ARTICLE SUMMARY:
Abbott’s Aveir Conduction System Pacing leadless pacemaker system is in early feasibility trials. Excerpted from our recent feature article "Keeping the Beat".
Abbott is pushing ahead with a promising new approach to leadless cardiac pacing that relies on the heart’s natural conduction system to more closely mimic the heart’s own rhythm.
Abbott already markets the Aveir DR dual-chamber leadless pacemaker system, which includes the Aveir VR for the right ventricle and the Aveir AR for the right atrium, which can communicate with each other through Abbott’s i2i technology. Unlike traditional pacemakers, Aveir DR does not have wires—leads—connecting the pulse-generator to the heart or require a “pocket”; instead, the Aveir devices are fixed directly into the target area with a transfemoral catheter device. Leadless devices like Aveir DR avoid many of the risks of traditional transvenous leads, including lead fractures, dislodgement, and infection. (See “Bury the Lead: Abbott, Boston Scientific, and Medtronic Invest in Simpler CRM Devices,” MedTech Strategist, December 12, 2024.)
Because the Aveir system does not require a pocket and can be implanted wherever the catheter can reach, Abbott expects that leadless pacemakers will prove to be especially well-suited to directly pacing the left bundle branch area along the intraventricular septum (see Figure 1). From that position, the pacemaker can synchronize the contractions of both ventricles with the contractions of the atria.
This technique is called conduction-system pacing or physiological pacing because it takes advantage of the heart’s natural electrical pathways. Five years ago, conduction-system pacing was rare, but now it represents around a third of pacemaker implants as it has the potential to overcome many of the challenges associated with traditional transvenous pacing approaches, Vish Charan, the product development leader in Abbott’s Cardiac Rhythm Management business, tells MedTech Strategist in an interview.
To bring the advantages of its leadless pacing technology to conduction-system pacing, Abbott is developing the Aveir Conduction System Pacing (CSP) leadless pacemaker system. Aveir CSP includes many of the features of the Aveir DR technology, but it is designed specifically for conduction-system pacing.
“We had to innovate significantly to go from the Aveir atrial device as we have it today, to the Aveir conduction-system pacing device, and we still have a lot more work to do,” Charan says. Aveir CSP has already been granted the FDA’s Breakthrough Device designation.

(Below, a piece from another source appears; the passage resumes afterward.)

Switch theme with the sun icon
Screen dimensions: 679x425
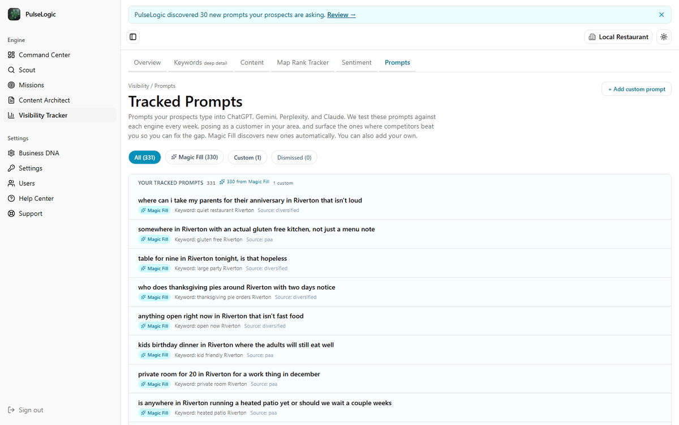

Abbott is sponsoring an early feasibility trial of Aveir CSP for pacing the left bundle branch area, which has been shown to be an optimal target for physiological pacing to restore electrical synchrony of the left ventricle. The feasibility study began late last year with procedures led by Petr Neužil, MD, PhD, at Na Homolce Hospital in Prague, Czech Republic, and Vivek Reddy, MD, at Mount Sinai Hospital in New York City. Reddy is the study's principal investigator.
The initial implants in the study represent the first-ever implants of a leadless pacemaker into the left bundle branch area, according to Abbott.
Abbott hopes the results of this initial study will be available in time for the Heart Rhythm 2025 conference in San Diego at the end of April. The company expects to follow the acute feasibility study with a chronic feasibility study that will evaluate Aveir CSP over a longer period and follow that with a chronic pivotal trial, but it has not announced a timeline for those trials.